Common Layouts & Variations
Linear interpolation shows up everywhere. The calculator’s inputs map cleanly to these real-world setups. Use this table to orient your problem type and expectations.
| Use Case / Configuration | What \((x, y)\) Represent | When Linear Works Well | Watch Outs |
|---|---|---|---|
| Material properties from design tables | \(x\)=temperature, \(y\)=property (E, k, μ, etc.) | Adjacent rows with small ΔT | Strongly nonlinear regions (phase changes) |
| Station–elevation profiles | \(x\)=station, \(y\)=elevation | Short segments between surveyed points | Sharp grade breaks; use more points |
| Calibration curves | \(x\)=sensor reading, \(y\)=true value | Locally linear calibration intervals | Hysteresis and drift |
| Time-series filling | \(x\)=time, \(y\)=measured variable | Smooth trends over short gaps | Step changes or cyclic signals |
| Load–deflection checks | \(x\)=load, \(y\)=deflection (or vice-versa) | Elastic range, small increments | Yielding/nonlinear stiffness |
| Cost or quantity estimates | \(x\)=size, \(y\)=cost/quantity | Narrow range between known quotes | Economies of scale (curvature) |
If your application looks like one of the “watch out” cases, linear interpolation still has value as a first pass, but consider a nonlinear fit or smaller intervals.

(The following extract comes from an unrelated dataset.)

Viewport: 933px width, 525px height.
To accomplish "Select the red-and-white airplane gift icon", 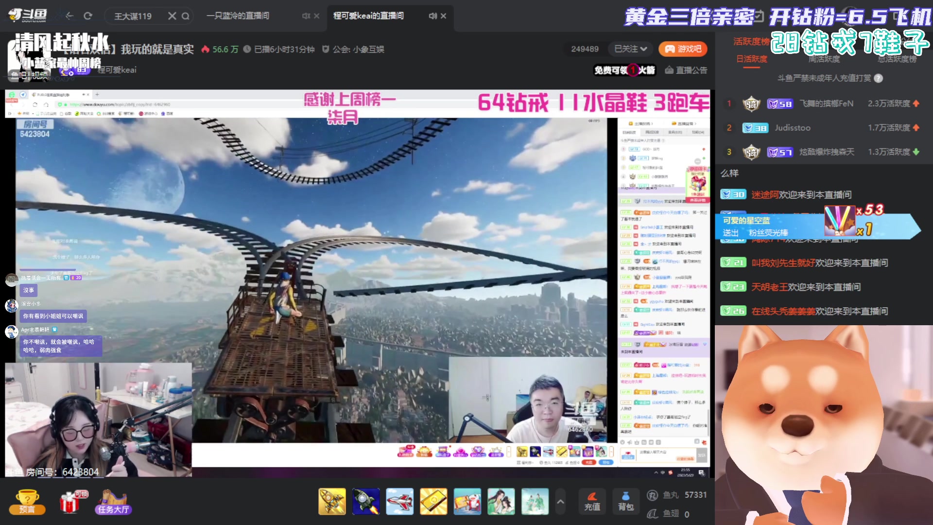I will 400,501.
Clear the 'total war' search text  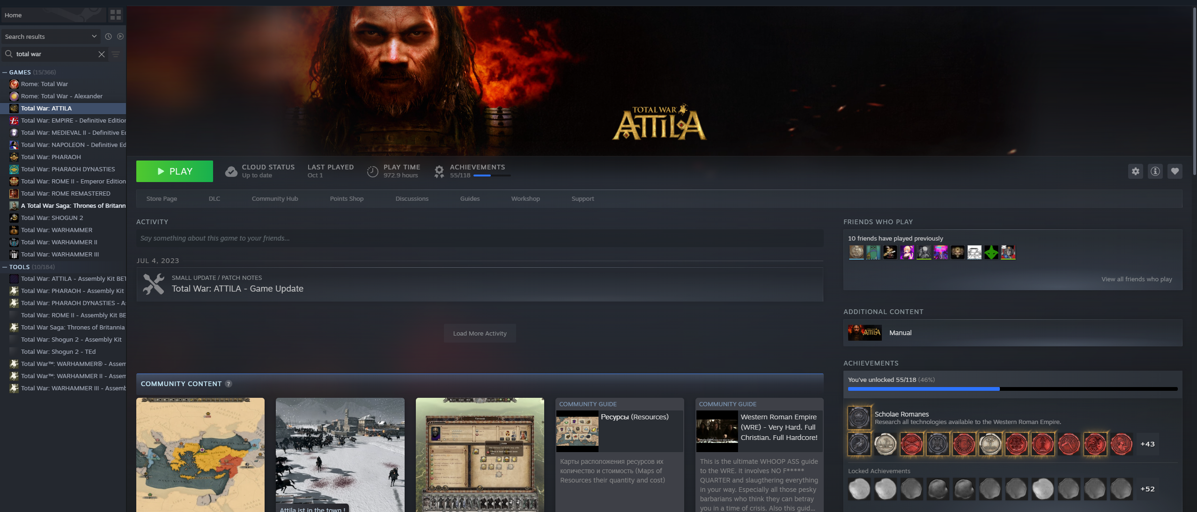tap(102, 54)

Specs, Logistics & Sanity Checks
Think of this section as your “engineering QA” before you ship a number into a report, spreadsheet, or design decision.
Assumptions Built In
- The relationship between points is linear over the interval.
- Both points are accurate and represent the same physical system.
- No discontinuities exist between \(x_1\) and \(x_2\).
Field / Data Checks
- Confirm units are consistent across all values.
- Verify your target is within bounds for interpolation.
- Check sign conventions (positive direction, datum, etc.).
- Use adjacent bracketing points for table lookups.
Sanity Testing
- The result should fall between endpoints when interpolating.
- Slope direction should match the trend you expect.
- If you double the interval spacing, error risk rises—tighten it.
- Cross-check with a sketch of the two points and target.
Design codes and tables: Many standards expect linear interpolation between rows unless stated otherwise. Do not use a curved fit unless the code allows it.
Safety note: If the interpolated value governs capacity or safety (e.g., allowable stress), build in the conservative direction if uncertainty exists.